=== Document segment ===
┌──
We're Going Back to Mars But We Will Not Be Landing a Spaceship Boat on Saturn's Moon
NASA's picked the next mission. We're going back to Mars and leaving questions of Titan and Comets unanswered.
The Titan Mare Explorer would have been our first Martian experiment on a boat
With Curiosity just starting to move around, NASA has already announced its next mission. We're going back to Mars in 2016 with a lander designed to drill into the core and give scientists some insight into the planet's formation. Fittingly, the mission is called InSight. The main question on deck is why Mars evolved so differently from the other terrestrial planets, namely Earth. Unfortunately, InSight's selection has also stopped our pursuit of other interesting questions in our solar system.
InSight was selected as part of NASA's Discovery program that has been funding focused missions under a fixed budget since 1992. The idea is to send more missions more often without seeing cost overruns at every turn. That means Discovery missions aren't flagship missions like the Mars Science Laboratory rover Curiosity that just landed on the red planet a couple of weeks ago. For the time being, InSight is capped at just $425 million. This budget means smaller missions that typically focus on achieving one goal or answering one question.
└──
=== Supplied material ===
┌──
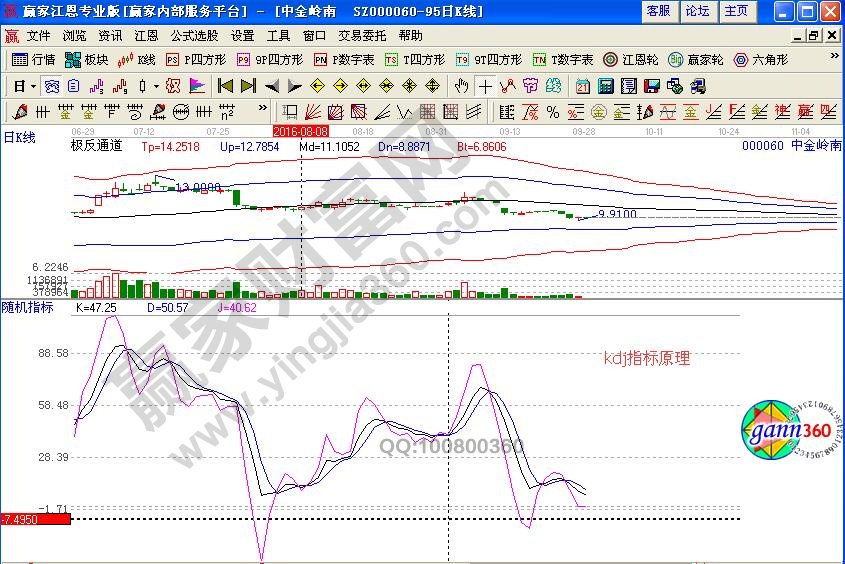
Task: Open the K线 candlestick chart view
Action: point(137,59)
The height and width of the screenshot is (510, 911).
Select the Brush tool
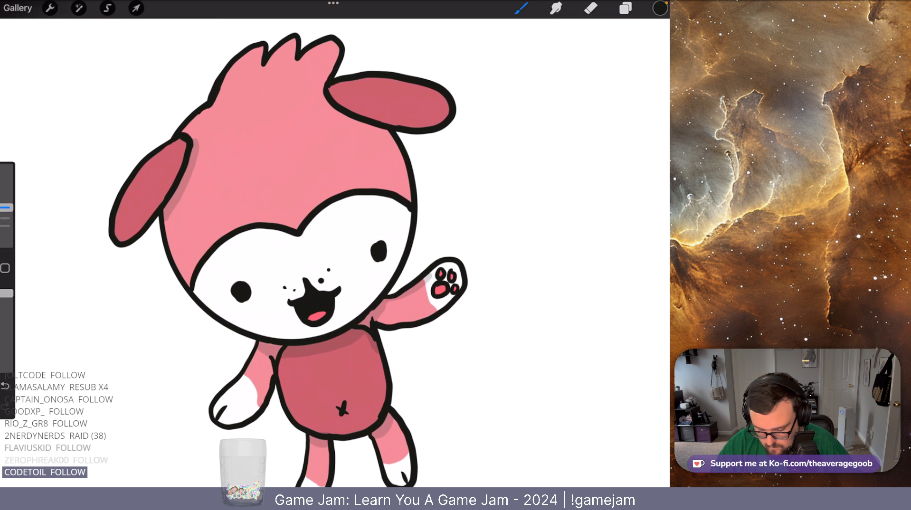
└──
=== Objectives ===
#1 In the article about NASA's next mission, what is the budget cap for InSight?
#2 Using the article about NASA's next mission, explain why Discovery missions are smaller and usually focus on a single goal or question.
#3 Continue the article about NASA's next mission, starting right after its final sentence.

=== Responses for each task ===
#1 InSight is capped at $425 million.

#2 The Discovery program funds missions under a fixed budget so that NASA can send more missions more often without cost overruns. That budget, which caps InSight at $425 million, means smaller missions that typically aim at one goal or one question.

#3
In the case of InSight, the question is about Mars' interior structure and core – the things we can't see from orbit. These questions are interesting in the case of Mars precisely because of what we can see from orbit. NASA's Mars Reconnaissance Orbiter has seen landslides on Mars. These could be due to melting ice or earthquakes, or they could be due to a release of inorganically derived methane escaping from the planet's molten core. There's no way to conclusively explain these landslides without looking inside the planet.
To see inside Mars, InSight will use a sort of drill, a long probe that will vibrate its way a few meters into the soil. At the same time, a robotic arm will take a seismometer from the lander's platform and deposit it on the surface to make measurements. This will be the first seismic data since 1976; two seismometers on the twin Viking landers both failed to return good data. It will help scientists answer another pressing question about Mars: why doesn't the planet have the same plates tectonic that have shaped our own? Is Mars an active planet or completely dead?
This mission will go a long way in helping us understand the role geology has played in Mars past habitability. If, of course, it was a habitable planet in the past; chemical evidence of past habitability is Curiosity's main mission.
Our general fascination with Mars played a big part in InSight's selection, but it wasn't the only factor. InSight will reuse the basic lander structure and some hardware that was sent to Mars on the Phoenix mission. Using proven hardware helped the team keep costs within the strict budgetary limits, and it was exactly the risk of using unproven technology that gave InSight the edge over its competitors. InSight beat a comet hopper mission and a sailing probe on Saturn's moon Titan.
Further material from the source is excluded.